There are plenty of laws re knives and swords, yet they aren't implemented harshly these days.
And by rather fortuitous coincidence, a video was published today by a well known expert on British military sabres which covers some of the development of the 1796 LC sabre. He also happens to be an antique sword dealer and runs one of the UK's top historical fencing clubs.
At that price it may fall apart if you swing it around. The attachment of the blade to the hilt in particular may be very weak. Many of the lower price ones are made for hanging on the wall as decoration and are weakly made of poor quality metal.
There is by the way zero evidence for the existence of special straight "ninja" swords in historic times. They are an invention of the modern movie industry (along with black "ninja" costumes) so the audience can more easily tell the "baddies" from the "goodies". However, they appeal to certain people who want one because it was in a movie they liked, much like other movie "collectibles". They are not necessarily intended for actually hitting anything with.

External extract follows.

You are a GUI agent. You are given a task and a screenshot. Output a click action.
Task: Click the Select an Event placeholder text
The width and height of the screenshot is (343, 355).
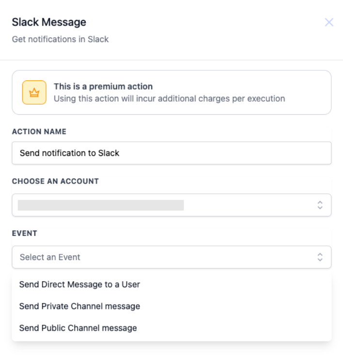click(50, 257)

While the nnjato is a myth (it's a blunt fishmongers tuna knife, used in films for the reasons you state and because it was cheaper), I have seen in the Leeds Royal Armouries a period "straight" Samurai sword blade with provenance and a contemporary woodcut showing one been worn. They were a fashion at the time English, Dutch and Portuguese traders were in japan and very loosely styled after the European rapier blade.The woodcut also shows young samurai with their hakama bloused in imitation of the baggy trousers that European traders and sailors were wearing.

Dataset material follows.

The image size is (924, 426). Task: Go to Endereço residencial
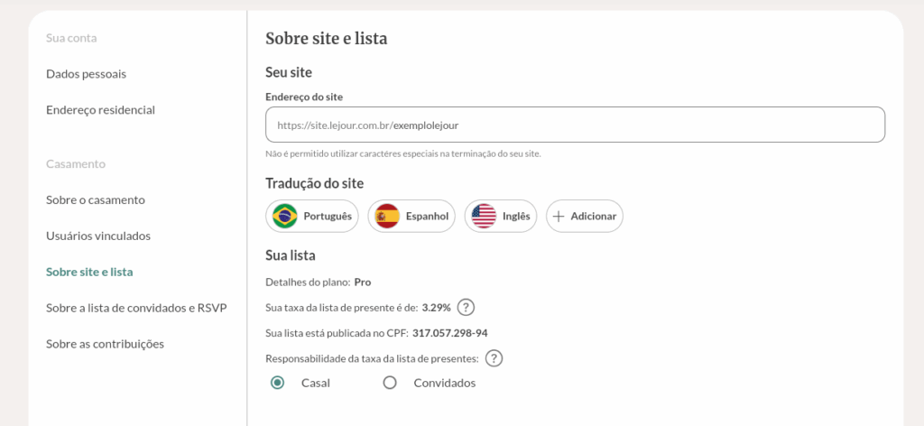coord(100,110)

In the same Museum in Leeds there is a naginata styled as a halberd.
The blade while straight did not have a straight cutting edge but had a slight belly before the kissaki (stabby bit) though you could have used the mune (back of blade) as a ruler, so it should still be able to cut on the draw.
Masonic swords tend to be straight edged so thats the daft sword law delt with. It would be fine to transport in public, being used for ceremonial purposes it would come under historical/religious. Besides, can you see plod lifting someone from the local lodge for going about their lawful business?